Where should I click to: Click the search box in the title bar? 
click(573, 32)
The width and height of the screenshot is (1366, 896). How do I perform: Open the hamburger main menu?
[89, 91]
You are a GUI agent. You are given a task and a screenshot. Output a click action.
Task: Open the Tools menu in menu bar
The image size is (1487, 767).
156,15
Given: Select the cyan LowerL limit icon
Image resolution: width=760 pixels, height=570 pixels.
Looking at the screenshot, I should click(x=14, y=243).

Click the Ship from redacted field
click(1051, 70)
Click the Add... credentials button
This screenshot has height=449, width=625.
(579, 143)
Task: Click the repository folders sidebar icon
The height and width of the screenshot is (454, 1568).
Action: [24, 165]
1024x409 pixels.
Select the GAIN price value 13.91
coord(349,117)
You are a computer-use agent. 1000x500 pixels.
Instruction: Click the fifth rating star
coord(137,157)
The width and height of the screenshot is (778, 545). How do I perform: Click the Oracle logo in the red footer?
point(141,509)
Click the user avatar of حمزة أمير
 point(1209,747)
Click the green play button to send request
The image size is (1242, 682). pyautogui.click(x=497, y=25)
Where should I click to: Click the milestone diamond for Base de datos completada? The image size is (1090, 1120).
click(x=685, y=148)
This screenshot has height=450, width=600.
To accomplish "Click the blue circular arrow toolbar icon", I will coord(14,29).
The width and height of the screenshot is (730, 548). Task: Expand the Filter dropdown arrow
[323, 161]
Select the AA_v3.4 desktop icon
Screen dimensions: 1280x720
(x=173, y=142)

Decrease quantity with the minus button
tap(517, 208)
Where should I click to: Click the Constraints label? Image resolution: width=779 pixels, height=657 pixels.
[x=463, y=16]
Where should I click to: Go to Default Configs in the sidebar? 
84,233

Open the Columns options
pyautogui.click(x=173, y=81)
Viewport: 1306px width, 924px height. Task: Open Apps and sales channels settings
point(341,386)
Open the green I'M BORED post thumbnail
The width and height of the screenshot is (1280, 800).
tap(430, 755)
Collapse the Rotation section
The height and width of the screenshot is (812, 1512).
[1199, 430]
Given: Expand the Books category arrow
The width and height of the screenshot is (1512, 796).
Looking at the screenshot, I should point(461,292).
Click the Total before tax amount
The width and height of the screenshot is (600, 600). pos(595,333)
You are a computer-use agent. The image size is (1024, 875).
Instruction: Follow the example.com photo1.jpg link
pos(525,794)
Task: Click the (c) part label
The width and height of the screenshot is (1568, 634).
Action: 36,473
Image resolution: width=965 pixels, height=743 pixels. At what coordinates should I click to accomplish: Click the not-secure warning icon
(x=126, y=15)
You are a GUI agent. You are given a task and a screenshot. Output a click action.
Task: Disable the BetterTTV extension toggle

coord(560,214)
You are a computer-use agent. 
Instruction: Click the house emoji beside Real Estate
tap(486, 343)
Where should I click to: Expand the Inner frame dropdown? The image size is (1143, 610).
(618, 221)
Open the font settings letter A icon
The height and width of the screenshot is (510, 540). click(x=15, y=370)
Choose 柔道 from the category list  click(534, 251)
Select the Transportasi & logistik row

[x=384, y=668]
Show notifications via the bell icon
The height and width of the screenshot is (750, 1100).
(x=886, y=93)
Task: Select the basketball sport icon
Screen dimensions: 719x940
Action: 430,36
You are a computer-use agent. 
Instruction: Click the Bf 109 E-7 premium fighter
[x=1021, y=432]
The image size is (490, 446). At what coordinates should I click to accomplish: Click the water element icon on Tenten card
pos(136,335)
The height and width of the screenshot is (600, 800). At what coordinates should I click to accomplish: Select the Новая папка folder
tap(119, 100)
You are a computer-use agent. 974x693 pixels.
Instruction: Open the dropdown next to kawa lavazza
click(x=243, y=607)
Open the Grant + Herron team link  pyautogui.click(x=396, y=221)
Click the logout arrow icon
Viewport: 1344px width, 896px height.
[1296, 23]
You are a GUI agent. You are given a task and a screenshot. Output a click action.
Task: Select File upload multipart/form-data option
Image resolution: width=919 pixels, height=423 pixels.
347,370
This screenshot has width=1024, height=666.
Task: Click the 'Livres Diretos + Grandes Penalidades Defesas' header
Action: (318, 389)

++++++++++++++++++++

About this task: Please return every line of the material above that includes "computer".

Answer space:
You are a computer-use agent. 1000x500 pixels.
You are a computer-use agent. The image size is (1024, 875).
You are a computer-use agent. 
You are a computer-use agent. 
You are a computer-use agent. 974x693 pixels.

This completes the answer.